Reproduce the items below verbatim, beginning at the start of the items and ending with the line that contains "click(x=951, y=348)". Omit the pictures from your copy.
§ §
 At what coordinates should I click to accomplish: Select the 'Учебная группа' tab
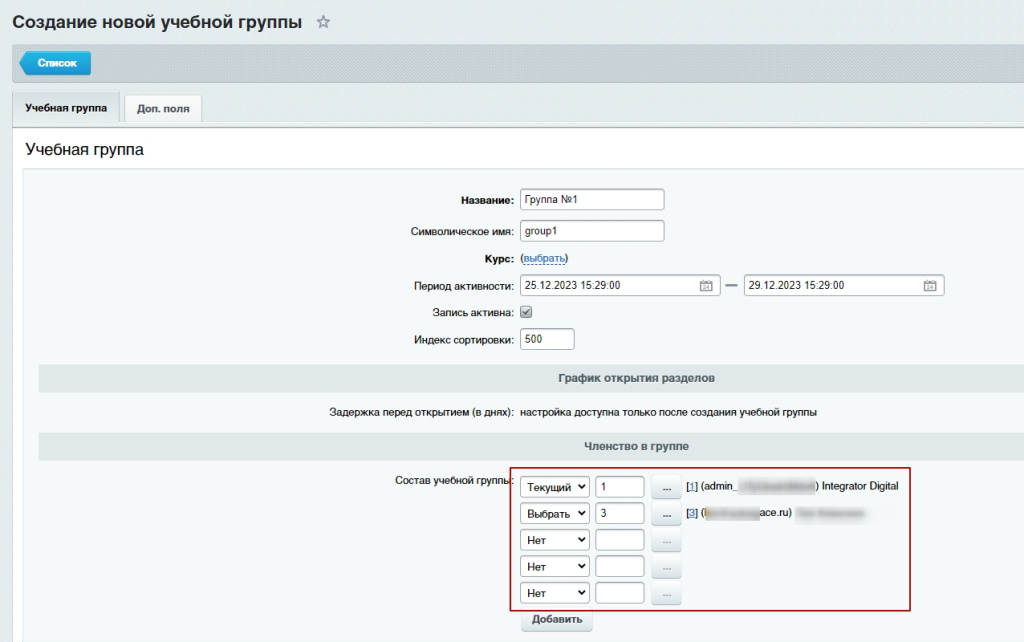[65, 108]
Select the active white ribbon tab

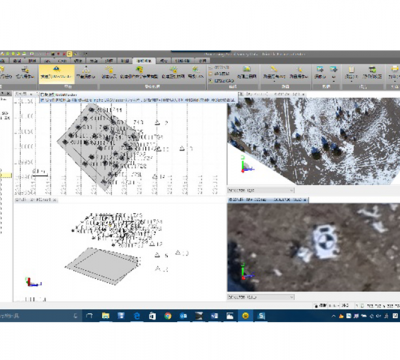(144, 61)
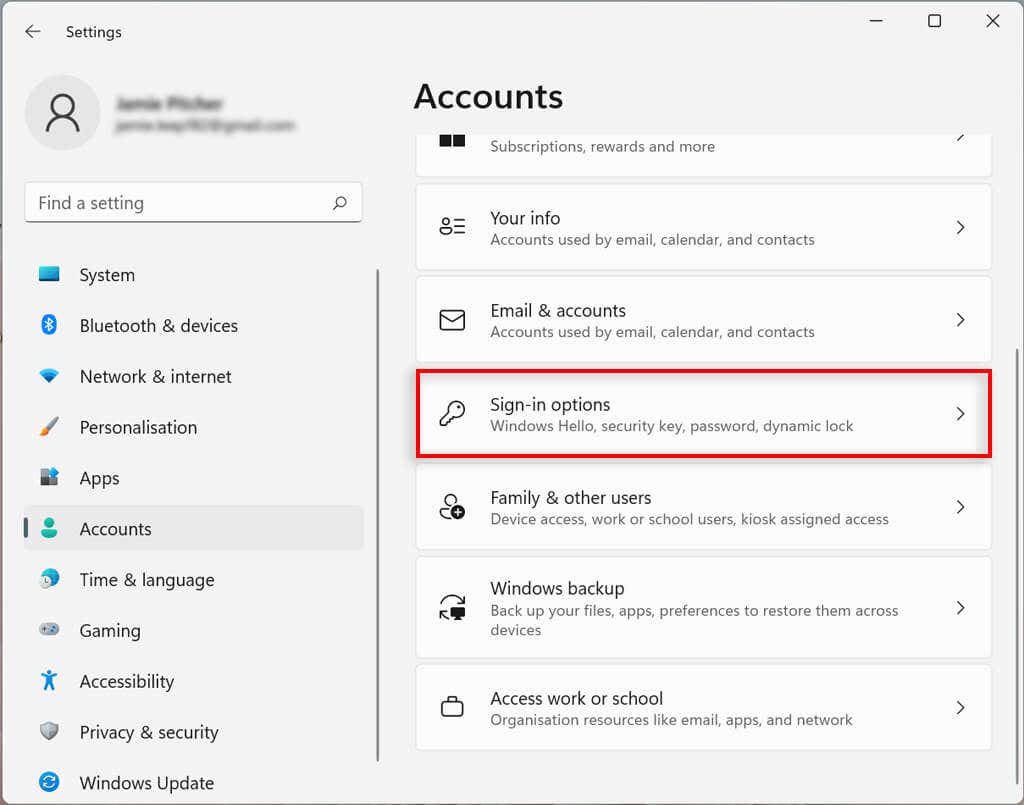Viewport: 1024px width, 805px height.
Task: Expand Your info chevron arrow
Action: (960, 227)
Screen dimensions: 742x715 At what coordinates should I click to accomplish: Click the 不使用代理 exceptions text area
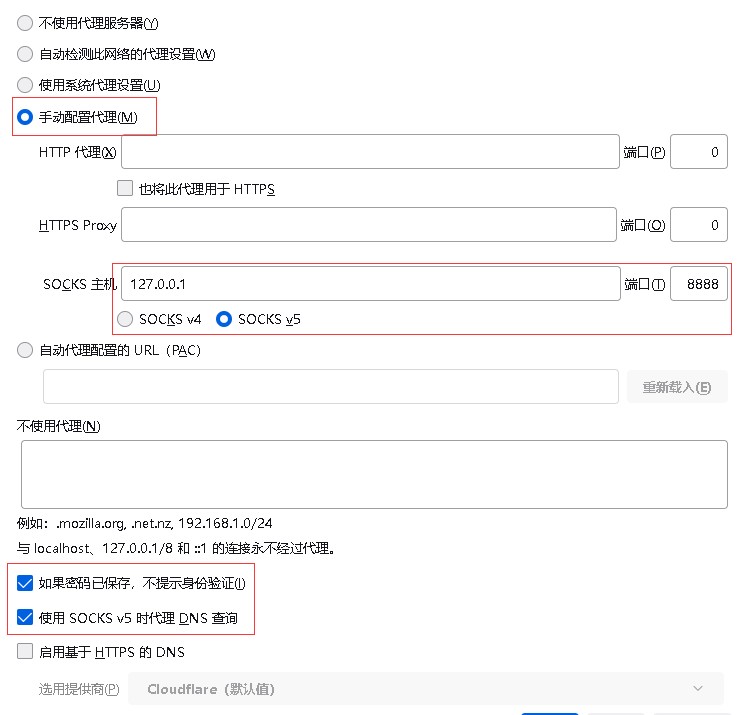pyautogui.click(x=374, y=475)
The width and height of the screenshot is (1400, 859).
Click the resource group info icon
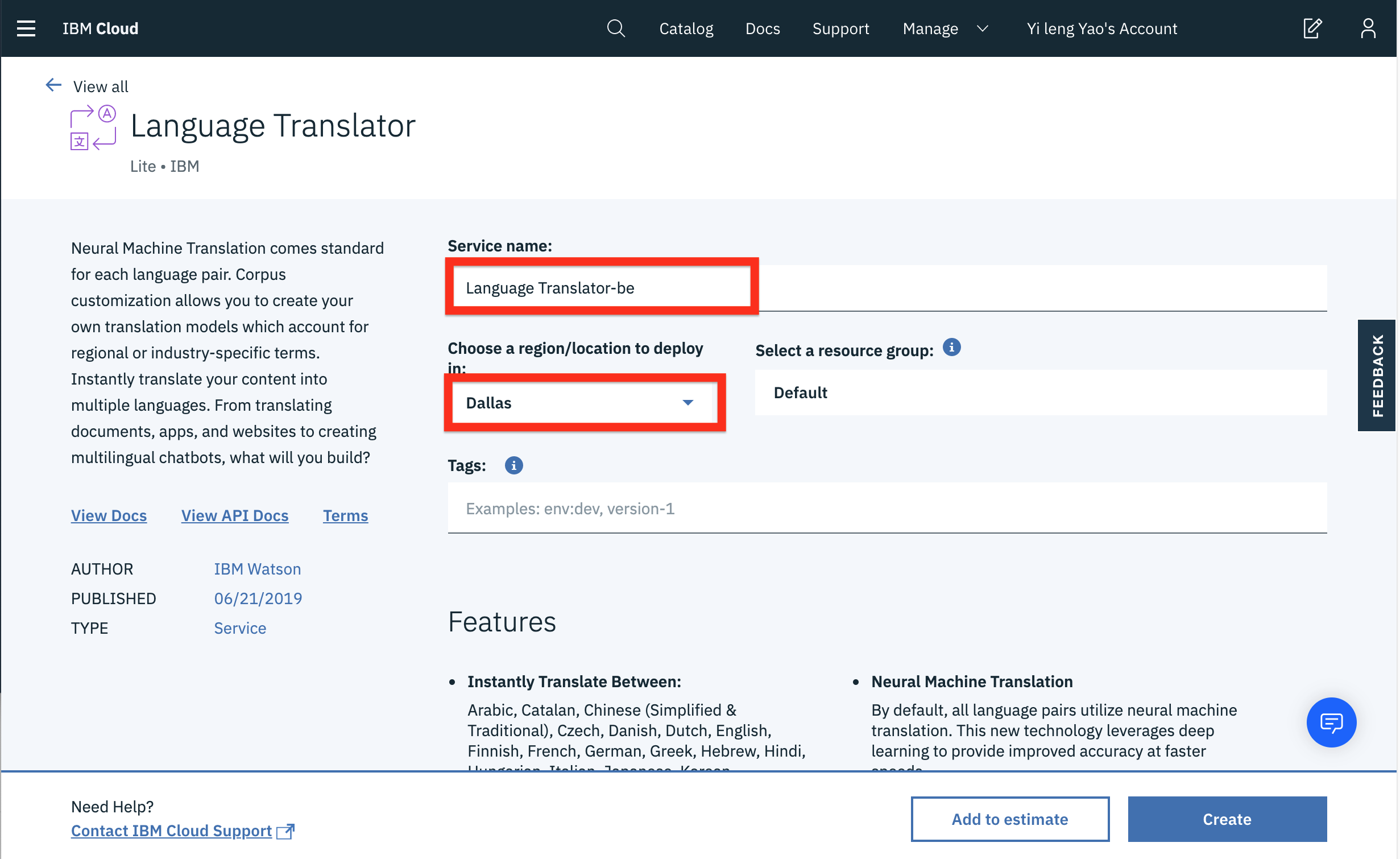click(x=951, y=348)
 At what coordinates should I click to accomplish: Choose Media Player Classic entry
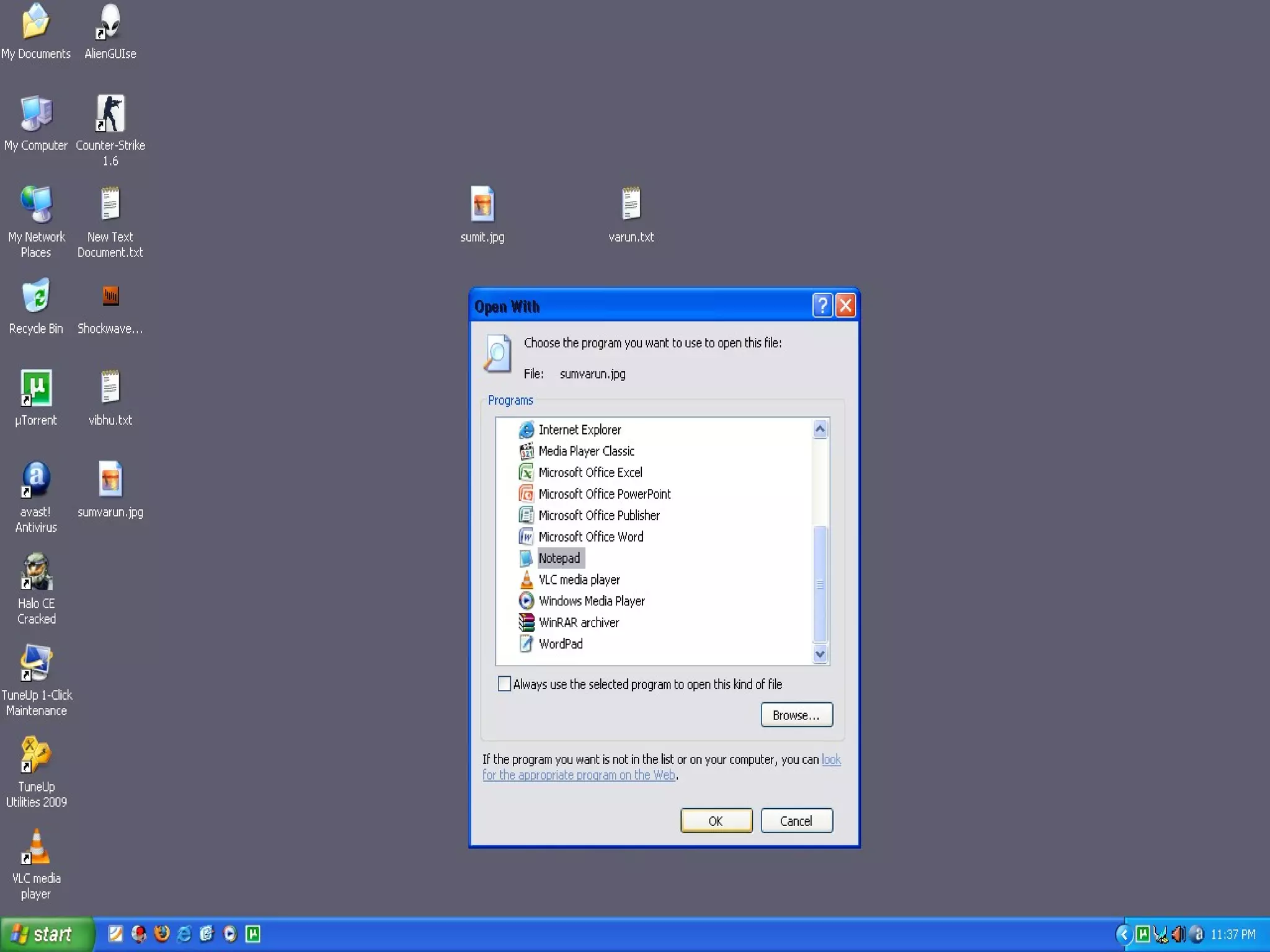click(586, 451)
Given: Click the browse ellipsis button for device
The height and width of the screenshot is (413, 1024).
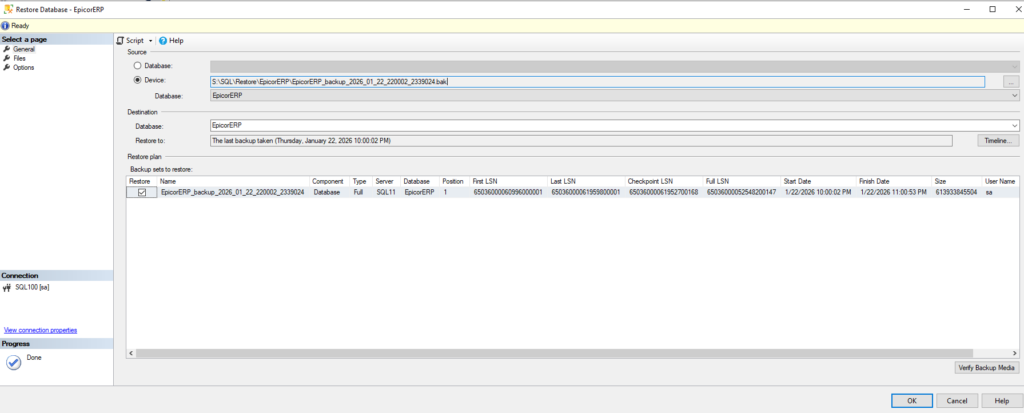Looking at the screenshot, I should tap(1010, 81).
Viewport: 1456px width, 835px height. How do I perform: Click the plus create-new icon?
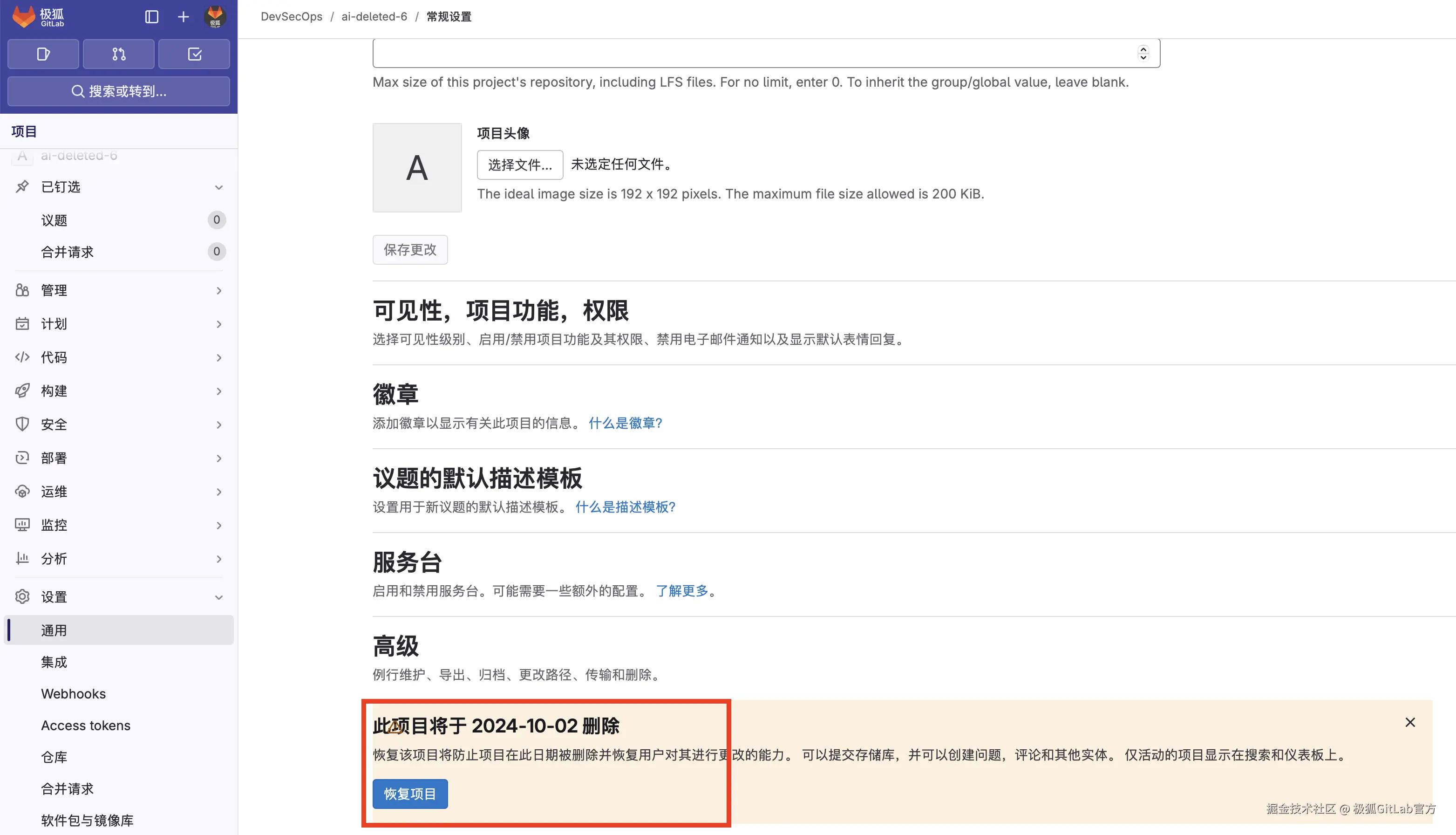(184, 17)
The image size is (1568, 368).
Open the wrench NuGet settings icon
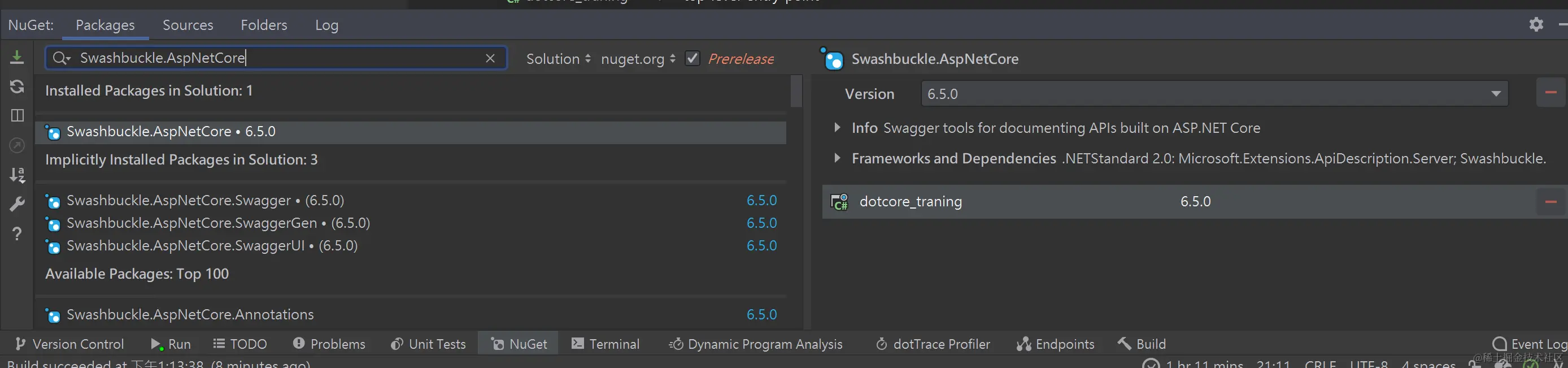point(17,204)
§ §
SOLUTION BELOW:
 At what coordinates should I click to accomplish: Select the 'Учебная группа' tab
[65, 108]
Select the active white ribbon tab

(144, 61)
Viewport: 1024px width, 805px height.
Task: Expand Your info chevron arrow
Action: (960, 227)
Screen dimensions: 742x715 At what coordinates should I click to accomplish: Click the 不使用代理 exceptions text area
pyautogui.click(x=374, y=475)
The width and height of the screenshot is (1400, 859).
Click the resource group info icon
click(x=951, y=348)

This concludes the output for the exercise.